Let $f,f_k$ for $k \in \mathbb{N}$ be measurable finite a.e. on measurable set $E$. Suppose $f_k \rightarrow f$ point wise a.e., then $f_k$ converges to $f$ in measure on $E$.
This is a basic result and the proof follows from basic definitions I believe, I want to know why we need finite valued and finite measure, is it for the obvious reasons that infinite measure does not converge and finite valued so that the limit as $k$ tends to $\infty$ makes sense?
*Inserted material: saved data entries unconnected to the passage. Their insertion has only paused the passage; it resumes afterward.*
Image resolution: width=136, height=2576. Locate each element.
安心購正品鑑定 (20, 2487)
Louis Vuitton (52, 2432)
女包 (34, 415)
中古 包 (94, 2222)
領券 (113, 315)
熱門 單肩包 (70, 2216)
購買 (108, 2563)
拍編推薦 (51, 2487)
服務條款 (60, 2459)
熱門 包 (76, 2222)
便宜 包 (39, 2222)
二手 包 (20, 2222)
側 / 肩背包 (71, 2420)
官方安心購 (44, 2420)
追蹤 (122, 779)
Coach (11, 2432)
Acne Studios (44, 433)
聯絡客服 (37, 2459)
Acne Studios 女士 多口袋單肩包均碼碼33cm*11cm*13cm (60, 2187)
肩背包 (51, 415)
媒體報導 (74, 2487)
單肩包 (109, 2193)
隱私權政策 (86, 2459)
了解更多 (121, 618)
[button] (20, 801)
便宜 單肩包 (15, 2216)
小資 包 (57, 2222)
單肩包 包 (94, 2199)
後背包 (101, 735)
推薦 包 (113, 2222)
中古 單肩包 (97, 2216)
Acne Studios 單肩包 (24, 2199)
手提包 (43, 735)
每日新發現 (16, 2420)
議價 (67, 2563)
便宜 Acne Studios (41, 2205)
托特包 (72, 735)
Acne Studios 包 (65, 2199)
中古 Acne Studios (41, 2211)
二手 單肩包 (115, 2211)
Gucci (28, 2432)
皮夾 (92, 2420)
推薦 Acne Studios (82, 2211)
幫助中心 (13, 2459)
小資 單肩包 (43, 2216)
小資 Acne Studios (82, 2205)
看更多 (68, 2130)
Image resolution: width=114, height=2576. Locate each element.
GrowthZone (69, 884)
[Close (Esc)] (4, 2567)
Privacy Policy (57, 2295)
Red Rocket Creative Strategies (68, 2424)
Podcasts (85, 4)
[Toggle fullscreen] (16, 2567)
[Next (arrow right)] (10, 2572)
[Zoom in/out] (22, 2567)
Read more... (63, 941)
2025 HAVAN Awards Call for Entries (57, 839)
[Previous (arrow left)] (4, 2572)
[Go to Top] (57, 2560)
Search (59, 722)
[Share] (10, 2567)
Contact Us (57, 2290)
because converging pointwise a.e. means that for $x \in E$ with $E$ having positive finite measure, one has
lim$_{k \rightarrow \infty}$ $f_k(x) = f(x)$
so
lim$_{k \rightarrow \infty}$ $f_k(x) – f(x)$ = $0$,
and we wish to show for any $\epsilon > 0$ that
$m(\{x : \vert f_k(x) – f(x) \vert > \epsilon \}) \rightarrow 0$ as $k \rightarrow \infty$
and since $x$ is taken out of some set of finite positive measure, we obtain (and I am not sure this works)
$m(\{x : \vert 0 \vert > \epsilon \}) \rightarrow 0$ as $k \rightarrow \infty$
I get confused here, So sorry for being naive in measure theory, I apologize and thank you in advance! if there is any simple small subtle silly errors I am making, any intuitive assumptions I am incorrectly making please let me know, I am very eager to strengthen my measure theory skills.
Best Answer
Let $f_n \to f$ pointwise a.e. on a set $E$ of finite measure. Then $f_n \to f$ in measure.
Let $\epsilon>0$ be given and put
$$A_n:=\{x \in E : \vert f_n(x) - f(x) \vert > \epsilon\}.$$
Using the DCT, put $f_n:=\chi_{A_n}$, then $f_n \leq f_{n+1}$ and $f_n \to f$ pointwise a.e. where $f \equiv 0$ and if $g=\chi_E$, since $m(E)<\infty$, $g$ is integrable. Then $\vert f_n(x) \vert \leq g(x)$ for all $x$ thus
$$\lim_{n \to \infty}\int f_n = \int \lim_{n \to \infty} f_n =\int 0 = 0.$$
and we are done.